■ Objectives ■
• 1. Decide whether each statement below agrees with the comment on the Ogeltree case. For each, answer yes or no and quote the exact words from the comment that settle it.
(a) The borrowed material from Balkin ran two and a half pages.
(b) The first assistant is the one said to have deleted the Balkin citation.
(c) The writer treats deadline pressure as a believable reason for the missing attribution.
• 2. Write the next part of the comment on the Ogeltree case, picking up right after its final sentence.

■ Text block ■
——
Dear Larry (if I may go to first names with you) and bloggers:

There is another critique one might suggest about the Ogeltree case: his explanation is totally lacking in credibility. He claims the two and a half pages of Balkin's writing were originally inserted as a direct quotation, but closing quotation marks "were dropped"--note the use of passive construction here; it evades the question, dropped by whom?

But a quotation of that length would either be indented and be without quotation marks or it would have quotation marks at the beginning of each of the three paragraphs, without quotation marks at the close of the first two, only at the close of the entire quotation of course. So more than the closing quote marks were dropped. The opening marks and the secondary marks of the subsequent paragraphs also must have been inadvertently dropped. That's a lot of droppings.

What do the assistants have to say about this? which assistants? Did they really just stick a long selection from Balkin onto the opening of this crucial chapter with only a citation and without proper indentation or quotation marks?

And how did the citation get removed? Why would "the pressure of meeting a deadline" (what crap, as if this were a live network show about to go on the air in 10 seconds) cause the second assistant to delete the Balkin citation? Were any other attributions deleted because of deadline pressure? Why would deadline pressure make you start deleting your endnotes?
——
■ Dataset entries ■
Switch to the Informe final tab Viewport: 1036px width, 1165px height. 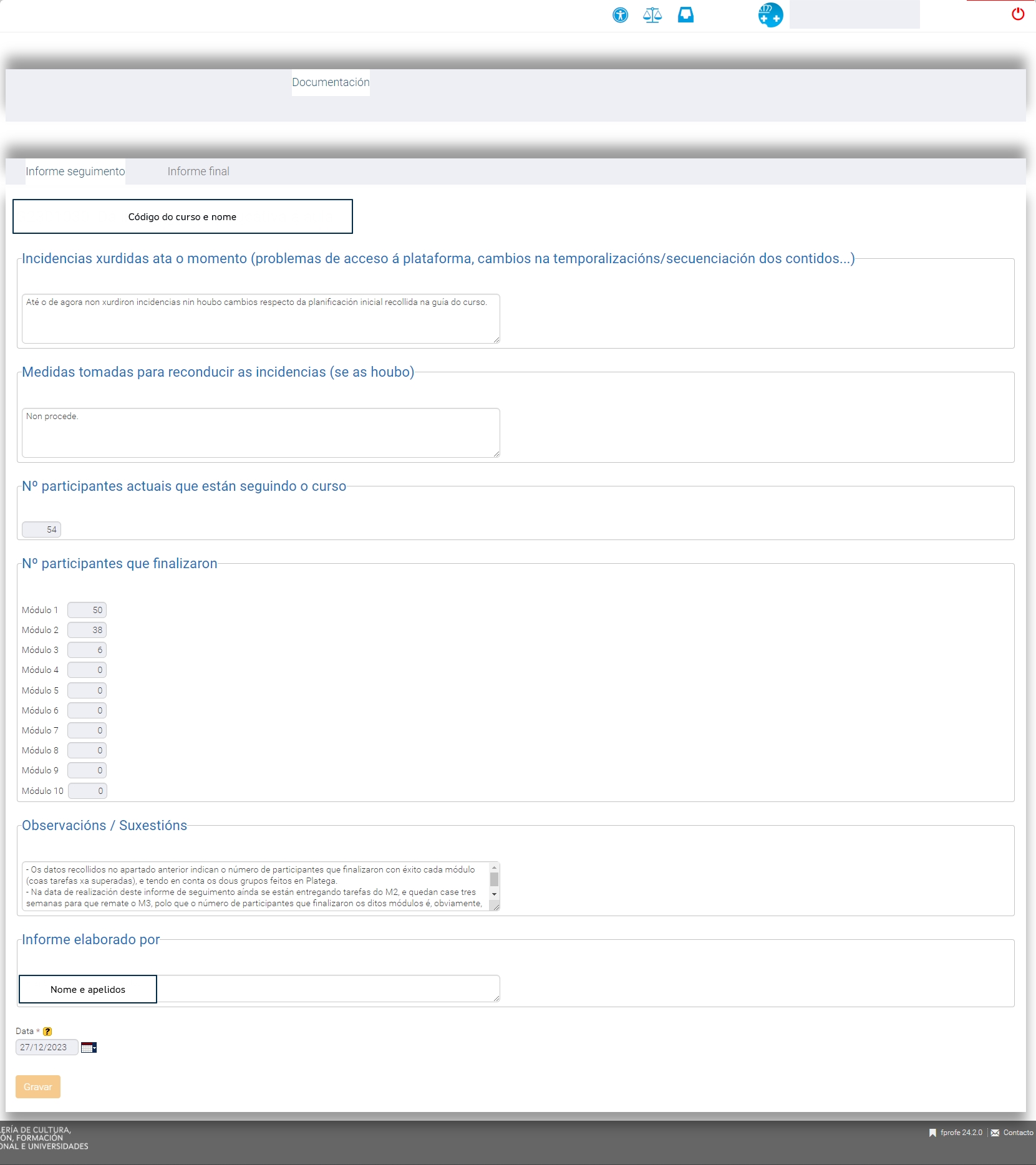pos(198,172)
——
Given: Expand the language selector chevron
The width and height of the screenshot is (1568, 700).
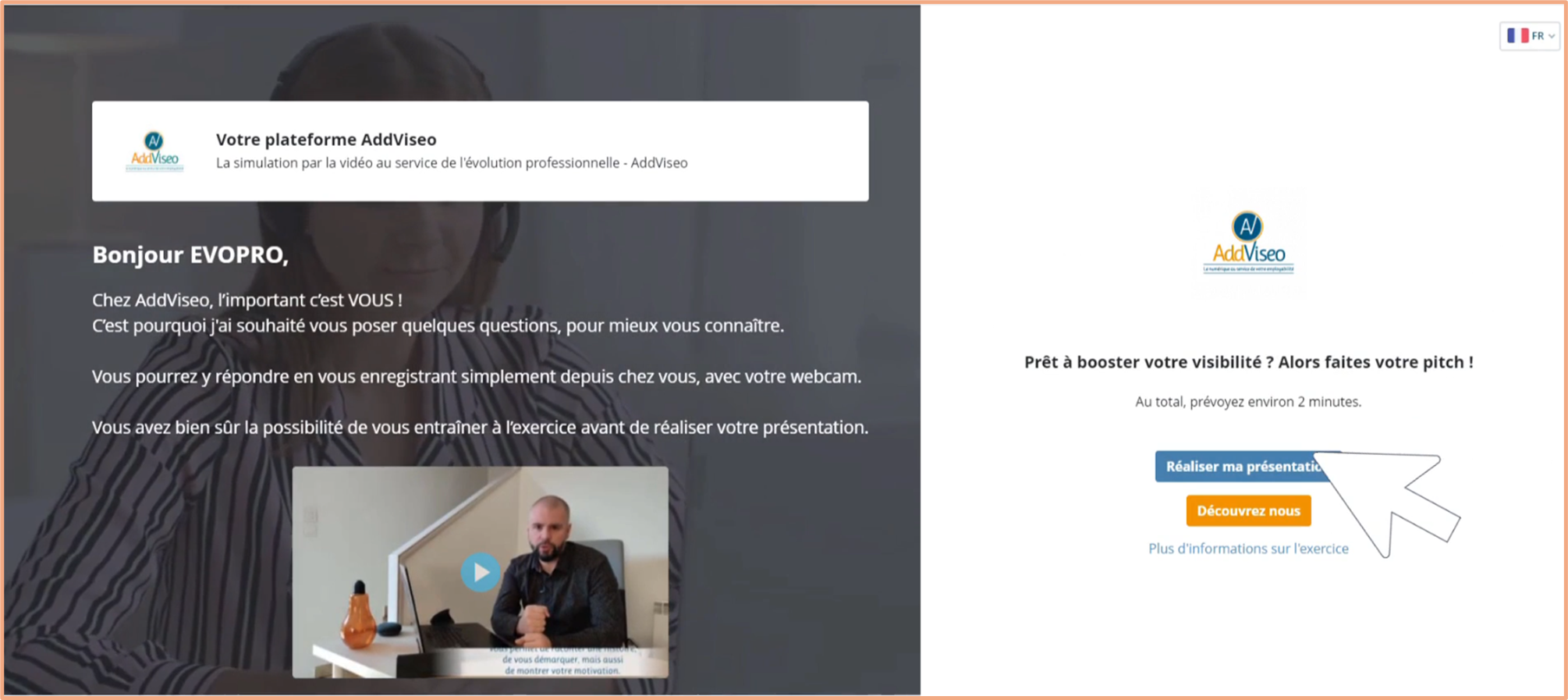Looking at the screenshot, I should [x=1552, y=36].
——
■ Answers to the exercise ■
• 1.
(a) Yes: "the two and a half pages of Balkin's writing"
(b) No: "cause the second assistant to delete the Balkin citation"
(c) No: "(what crap, as if this were a live network show about to go on the air in 10 seconds)"

• 2.
And what did the deleted endnote indicate? that Balkin was the author of those pages? or that he was just a source? and it had all been "edited" as Ogeltree claims. If edited, which means put into one's own words (in this case an assistant's words) then it's not quite plagiarism--in which case, why apologize for the closing quote marks that "were dropped."

It seems to me that until we hear from the assistants we cannot conclude for certain that (a) Ogletree has other people write his stuff for him, or (b) that Ogletree's story is just a smokescreen, a way of distancing himself from the fact that he plagerized Balkin. But I am inclined toward (b) because his explanation sounds like just so much dissembling. I think there never were any quotation marks inserted or dropped; there never was any attribution, and there never were any assistants who did all the sloppy "mistakes."

There is one merry spot in this sad story: I'm referring to Tribe's explanation that it was Ogeltree's excessive generosity and devotion to others that caused him to get overloaded and confused about things. Now that really gave me a chuckle. Hey, what are friends for if not to help you cover your ass?